Robuchon is the only 3 Michelin Starred restaurant in Macau, and where else in the world can you have a 5 course Michelin lunch at such a wonderfully delicious price (MOP 688, or HK$ 670)! Why, if there was no food to waist size ratio, I’d be on that jet foil to Macau every weekend! In fact, I plan on  going again soon before they wake up, smell the truffles, and raise the prices.
Whilst admittedly we didn’t give them any warning about a vegetarian being in our group, but you would expect a 3 star restaurant to be prepared for anything. AB was happy with her meal, but I felt like they could have been a bit more creative with the dishes, especially the starter and the ‘fish’ course.

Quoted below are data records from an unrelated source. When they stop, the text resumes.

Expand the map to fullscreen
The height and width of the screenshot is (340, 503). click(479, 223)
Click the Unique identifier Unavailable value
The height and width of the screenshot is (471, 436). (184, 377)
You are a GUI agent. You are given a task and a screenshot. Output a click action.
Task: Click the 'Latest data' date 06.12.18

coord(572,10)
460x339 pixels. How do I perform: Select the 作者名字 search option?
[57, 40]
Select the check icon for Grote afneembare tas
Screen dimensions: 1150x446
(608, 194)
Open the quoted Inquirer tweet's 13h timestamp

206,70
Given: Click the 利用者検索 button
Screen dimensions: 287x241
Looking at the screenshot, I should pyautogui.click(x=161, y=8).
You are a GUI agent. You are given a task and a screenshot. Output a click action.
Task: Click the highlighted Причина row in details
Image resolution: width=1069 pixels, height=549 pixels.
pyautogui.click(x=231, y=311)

The level of service was superb, and although we were almost the last table there, and it got a bit quiet towards the end of the meal (we were there from 1-4.30pm, after all!), we benefited from having a free choice of what we wanted from the cheese and dessert trolleys! 🙂 Or at least we thought we benefited – let’s just say that these restaurants know what they’re doing when they limit you to 3 choices. While it may be disappointing at first, they are really saving you from a stomach ache! As tempting and delectable as they all look, these desserts are not made for generous consumption!

The food, the whole experience, is not one to be missed. It is an insight into the wonderful world of haute cuisine, and it is open to most! Even though the view is somewhat obscured by the grey clouds of pollution, you still feel like you’re on top of the world.

Dinner, of course, is considerably more expensive, but if I’ve had a good day at the tables, I would be there in a blink of an eyelid. Otherwise, lunch works just as well for me!